Time travelling rocks at Compton Bay and Downs

Look at the different coloured cliffs in Compton Bay on the Isle of Wight. From right to left (east to west), the rocks become younger.

A couple explore the beach in the sunshine at Compton Bay
Crumbling sandy cliffs at Compton Bay with a rock-strewn beach

Explore the cliffs

The oldest orange rocks to the right were formed in rivers and lagoons. But the younger white chalk to the left was formed in a gradually deepening warm sea, formed at a time when the North Atlantic Ocean had started to widen. The types of the rock and the fossils we can find in them have come about because of this change from dry land to open sea, as the land sank and the sea level rose. This process started long ago in the Permian age 250 million years ago, and the changes happened over a very long period. The rocks we see today around Compton Bay date from 126 million years ago – in the centre of Brook Bay – to about 67 million years with the youngest chalk over Tennyson Down.

A cliff collapsse at Compton may expose new fossils

Stay safe when exploring Compton Bay

** Cliffs are unstable, rocks can fall at any time ** Don't climb the cliffs ** Don't sit too close to the base of the cliffs ** Take great care clambering over rocks, especially when wet

A huge footcast, probably of an Iguanodon dating back 125 million years

125 million years old

Footcasts like this one from a giant plant-eating dinosaur have fallen out of a hard layer of siltstone in the crumbling cliffs. This area may once have been a dinosaur migration route, with herds of dinosaurs following the muddy banks of rivers, looking for plants and water. Their footprints have been filled in with silt and preserved.

125 million year old footcasts of a meat eating dinosaur at Compton

125 million years old

It's rarer to find footcasts of meat-eating dinosaurs on the beach but they’re always worth looking out for. These dinosaurs were generally smaller than the lumbering plant eaters and tended to have narrower and more pointed toes.

Two dinosaur fossils found on the Isle of Wight

125 million years old

You may be lucky enough to find a small piece of dinosaur bone on the beach. Look out for the honeycomb structure. Don’t confuse bone with lignite – lignite (which is wood that has fossilised) leaves a black mark when scraped on rock, but fossilised dinosaur bone does not.

Fossilised wood, called lignite, dating back about 125 million years

122 to 126 million years old

One of the commonest fossils found on the beach, lignite is a piece of wood that has been fossilised.
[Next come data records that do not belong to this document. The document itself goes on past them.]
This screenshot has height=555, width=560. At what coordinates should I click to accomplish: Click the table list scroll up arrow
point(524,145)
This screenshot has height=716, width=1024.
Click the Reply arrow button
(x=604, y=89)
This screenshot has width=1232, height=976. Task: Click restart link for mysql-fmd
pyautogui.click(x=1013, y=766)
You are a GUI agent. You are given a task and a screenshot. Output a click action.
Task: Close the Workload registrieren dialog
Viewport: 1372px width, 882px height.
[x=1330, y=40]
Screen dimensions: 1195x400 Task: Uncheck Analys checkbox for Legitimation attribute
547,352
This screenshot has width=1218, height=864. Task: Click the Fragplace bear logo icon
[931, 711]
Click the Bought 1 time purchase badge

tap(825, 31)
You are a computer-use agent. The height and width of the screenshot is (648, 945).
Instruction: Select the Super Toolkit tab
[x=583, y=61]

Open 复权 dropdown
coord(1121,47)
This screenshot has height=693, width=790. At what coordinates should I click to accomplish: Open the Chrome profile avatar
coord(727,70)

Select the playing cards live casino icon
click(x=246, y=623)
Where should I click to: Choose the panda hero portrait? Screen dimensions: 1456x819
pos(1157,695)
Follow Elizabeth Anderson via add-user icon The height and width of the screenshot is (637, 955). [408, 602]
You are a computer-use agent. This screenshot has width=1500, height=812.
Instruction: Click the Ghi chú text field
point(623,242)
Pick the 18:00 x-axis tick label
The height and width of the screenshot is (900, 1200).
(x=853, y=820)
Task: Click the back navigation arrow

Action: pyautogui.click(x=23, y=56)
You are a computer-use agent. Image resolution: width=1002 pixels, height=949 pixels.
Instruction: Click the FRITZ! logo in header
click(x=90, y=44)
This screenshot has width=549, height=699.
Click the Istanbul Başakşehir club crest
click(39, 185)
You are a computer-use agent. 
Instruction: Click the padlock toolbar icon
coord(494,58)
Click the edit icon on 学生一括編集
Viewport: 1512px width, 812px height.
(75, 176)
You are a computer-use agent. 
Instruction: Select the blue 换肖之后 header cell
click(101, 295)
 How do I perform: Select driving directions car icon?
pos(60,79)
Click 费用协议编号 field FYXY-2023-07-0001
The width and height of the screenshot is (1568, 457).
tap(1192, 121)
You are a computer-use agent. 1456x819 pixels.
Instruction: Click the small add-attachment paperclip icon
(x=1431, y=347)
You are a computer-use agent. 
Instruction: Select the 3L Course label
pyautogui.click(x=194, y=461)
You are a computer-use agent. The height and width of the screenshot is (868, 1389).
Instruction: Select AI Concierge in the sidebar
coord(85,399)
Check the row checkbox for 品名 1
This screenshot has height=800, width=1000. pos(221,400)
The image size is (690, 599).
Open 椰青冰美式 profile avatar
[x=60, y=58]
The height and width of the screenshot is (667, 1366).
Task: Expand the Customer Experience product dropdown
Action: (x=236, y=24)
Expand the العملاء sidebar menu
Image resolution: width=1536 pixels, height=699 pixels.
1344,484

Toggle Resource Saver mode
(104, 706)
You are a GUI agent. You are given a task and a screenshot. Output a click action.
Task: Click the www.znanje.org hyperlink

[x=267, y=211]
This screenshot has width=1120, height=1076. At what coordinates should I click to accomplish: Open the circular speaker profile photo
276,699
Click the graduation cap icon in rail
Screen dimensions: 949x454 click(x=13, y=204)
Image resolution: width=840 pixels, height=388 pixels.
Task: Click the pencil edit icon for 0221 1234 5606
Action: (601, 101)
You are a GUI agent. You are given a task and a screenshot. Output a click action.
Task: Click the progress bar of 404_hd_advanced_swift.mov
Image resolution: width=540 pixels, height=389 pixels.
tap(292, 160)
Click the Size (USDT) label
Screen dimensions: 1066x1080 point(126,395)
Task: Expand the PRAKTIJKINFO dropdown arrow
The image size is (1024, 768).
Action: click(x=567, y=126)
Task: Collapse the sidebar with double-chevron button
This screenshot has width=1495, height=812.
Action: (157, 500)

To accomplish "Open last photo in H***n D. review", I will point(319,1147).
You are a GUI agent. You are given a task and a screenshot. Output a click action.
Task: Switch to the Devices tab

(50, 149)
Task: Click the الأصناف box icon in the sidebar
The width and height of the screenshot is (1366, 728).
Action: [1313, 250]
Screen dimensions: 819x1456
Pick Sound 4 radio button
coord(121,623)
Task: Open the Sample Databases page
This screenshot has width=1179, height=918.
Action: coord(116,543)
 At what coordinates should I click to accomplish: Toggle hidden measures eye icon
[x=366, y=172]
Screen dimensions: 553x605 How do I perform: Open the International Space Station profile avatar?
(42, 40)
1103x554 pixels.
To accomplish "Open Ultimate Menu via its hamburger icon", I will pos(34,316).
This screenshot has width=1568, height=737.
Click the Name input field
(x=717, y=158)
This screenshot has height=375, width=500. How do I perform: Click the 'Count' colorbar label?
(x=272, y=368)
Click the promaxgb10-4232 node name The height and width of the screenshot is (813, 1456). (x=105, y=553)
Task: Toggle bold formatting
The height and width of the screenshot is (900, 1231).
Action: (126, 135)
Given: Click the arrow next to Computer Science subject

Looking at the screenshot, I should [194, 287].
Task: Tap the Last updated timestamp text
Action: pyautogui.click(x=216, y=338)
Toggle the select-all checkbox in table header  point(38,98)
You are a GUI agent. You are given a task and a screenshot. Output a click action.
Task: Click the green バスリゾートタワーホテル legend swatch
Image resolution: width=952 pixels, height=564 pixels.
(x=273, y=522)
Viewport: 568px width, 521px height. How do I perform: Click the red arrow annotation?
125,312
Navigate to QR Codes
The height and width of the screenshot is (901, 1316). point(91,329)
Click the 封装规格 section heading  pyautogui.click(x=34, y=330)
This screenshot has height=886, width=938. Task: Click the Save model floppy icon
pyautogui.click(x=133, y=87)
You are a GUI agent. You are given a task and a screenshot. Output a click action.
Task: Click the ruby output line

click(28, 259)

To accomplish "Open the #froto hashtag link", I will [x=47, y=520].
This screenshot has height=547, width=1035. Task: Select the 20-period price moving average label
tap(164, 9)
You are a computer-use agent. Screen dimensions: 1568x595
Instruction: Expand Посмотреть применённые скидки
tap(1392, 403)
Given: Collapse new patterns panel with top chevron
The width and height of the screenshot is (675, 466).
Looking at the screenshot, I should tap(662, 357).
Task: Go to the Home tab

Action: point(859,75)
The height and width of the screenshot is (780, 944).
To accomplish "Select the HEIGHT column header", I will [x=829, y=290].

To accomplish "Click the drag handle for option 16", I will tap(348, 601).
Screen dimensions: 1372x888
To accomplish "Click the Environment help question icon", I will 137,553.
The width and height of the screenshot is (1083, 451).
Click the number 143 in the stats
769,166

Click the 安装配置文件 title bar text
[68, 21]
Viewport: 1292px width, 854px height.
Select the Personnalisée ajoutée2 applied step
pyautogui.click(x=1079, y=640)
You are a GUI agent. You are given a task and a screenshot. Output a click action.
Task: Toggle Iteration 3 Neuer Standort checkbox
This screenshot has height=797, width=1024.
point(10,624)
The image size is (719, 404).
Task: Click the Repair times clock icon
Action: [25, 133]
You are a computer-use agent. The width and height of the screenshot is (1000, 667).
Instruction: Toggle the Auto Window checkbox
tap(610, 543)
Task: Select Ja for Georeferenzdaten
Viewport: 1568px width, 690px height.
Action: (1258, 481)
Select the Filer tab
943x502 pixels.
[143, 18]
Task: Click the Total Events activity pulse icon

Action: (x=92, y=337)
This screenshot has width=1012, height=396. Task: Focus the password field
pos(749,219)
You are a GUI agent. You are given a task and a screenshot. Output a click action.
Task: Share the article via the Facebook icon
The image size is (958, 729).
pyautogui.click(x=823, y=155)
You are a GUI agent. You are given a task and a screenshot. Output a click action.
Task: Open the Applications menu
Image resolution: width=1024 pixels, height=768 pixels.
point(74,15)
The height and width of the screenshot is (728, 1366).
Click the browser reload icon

It looks like impure coal and it is black, due to the way it has been mineralised. Sometimes you can see the grain of the wood in the fossil, or even impressions of the bark.

A rusting wreck from 70 years ago in Compton Bay

70 years old

The tug Carbon was being towed from Portland to Southampton for salvage when the towing line broke off the Needles in 1947. The ship drifted into Compton Bay and went aground on the rocks. It was decided it wasn't worth recovering her and so she has remained a familiar landmark, slowly rusting away so there is less to see each year.

Part of the National Trust car park above Compton Bay has broken away towards the sea

1-10 years old

Atlantic storms sweeping into the English Channel mean that the south-west coastline of the Isle of Wight is eroding fast. Car parks and roads will not stop this natural process – our car park at Hanover Point loses parking bays at regular intervals. Along the beach at Compton you may find parts of the car park surface, which sometimes get mistaken for rare dinosaur bones.

Family on the beach at Compton Bay, Isle of Wight

0-1 year old

We organise The Last Castle Standing sand-sculpture competitions at Compton Bay during the summer. You may spot the remains of some terrific sand constructions.

Rubbish mostly dumped at sea ends up on Compton beach

0-1 month old

Lots of rubbish, usually plastic of some sort, ends up on the beach at Compton Bay. Some is left by visitors, but most is swept ashore, having been dumped at sea. As well as being unsightly, it can be dangerous, so we need regular beach clean-ups. The surfers help us keep the beach clean.

A very recent beach find at Compton Bay, a whelk's egg case

Since last high tide

Whelk egg cases are commonly found on the beach, washed up by tides. Each case may originally have held over 1,000 eggs, but only a few would have hatched, with the others proving food for the small hatchlings.